There are a number of important limitations to our study. We did not corroborate our findings of diagnosed SSIs on telephone call with a clinical assessment, there is a chance that patients may have described signs and symptoms incorrectly leading to missed diagnoses of SSIs. Additionally, patients were not randomized to any other follow-up mechanism to determine if a telephone call was indeed the most successful strategy. However, without a telephone call many patients would have had no follow-up at all. Patients reporting signs and symptoms of surgical infection or other worrisome clinical finding were counseled to see health care, however, we had no assurance that patients counseled to seek care did so. Furthermore, the provision of mobile telephone data was a cost covered by the Clean Cut program and made calling hundreds of patients feasible. At subsequent sites a hospital landline has been designated for patient telephone call follow-up, however, whatever strategy is used is not completely free for the hospital and must be considered practically. There seemed to be a learning curve to the telephone call follow-up workflow, Initially, it was viewed as an additional burden to the nursing staff, and attention must be paid to integrating the telephone follow-up into the typical nursing responsibilities and workflow. Additionally, the knowledge and practice of nurses in Ethiopia related to SSI prevention have been studied previously and found to be unsatisfactory [24], particularly among junior nurses. It is possible that training and experience in this role of outpatient communication with patients would benefit nurses' clinical acumen and other behaviors in the workplace. A qualitative study of the Clean Cut program [25] revealed themes supporting this concept previously, with nurses reporting increased job satisfaction and a sense of value in reaching out to patients after discharge.
Conclusion
In resource-limited settings, where in-person post-operative follow-up is challenging and often prohibitively expensive for patients, we found that a telephone call for follow-up was an effective and affordable strategy for contacting patients and capturing complications after surgery. This strategy allowed us to identify nearly half of surgical infections in our cohort and one-third of overall complications and had the added benefit of increased engagement and satisfaction of nurses involved in patient care. We found that follow up with 30-day telephone call after surgery is feasible even in rural and low-resource settings and assert that this strategy is important for improving data quality on surgical outcomes.

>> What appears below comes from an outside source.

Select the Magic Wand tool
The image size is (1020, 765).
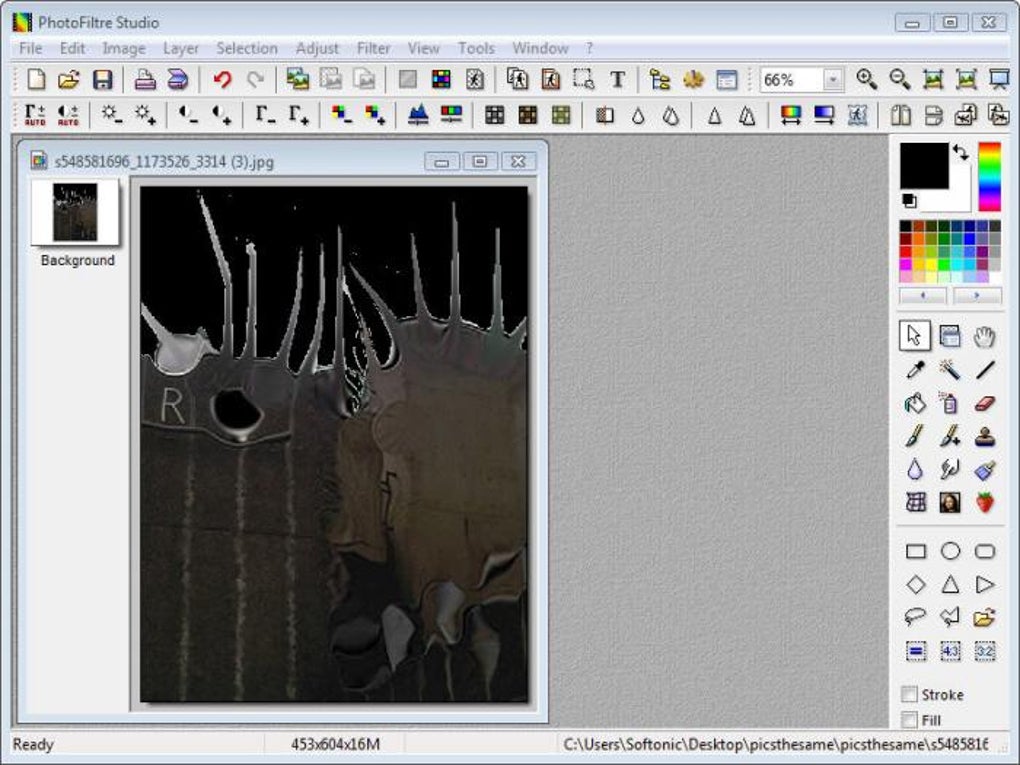(950, 370)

Post-discharge telephone calls after surgery may be useful to utilize in other resource-limited environments and beyond and could provide a simple and effective way for more accurate measurement of surgical complications, as well as an opportunity to connect with and triage patients to appropriate care.
Acknowledgments
The authors extend their sincere thanks to the entire team of nurses, physicians and other hospital staff engaged in the Clean Cut program, as well as the Ethiopian Federal Ministry of Health for their institutional support of the program.
Funding Information
The Clean Cut program was funded in part by the GE Foundation. NS is supported by NIH T32 DK007573 grant.
Author Disclosure Statement
No competing financial interests exist.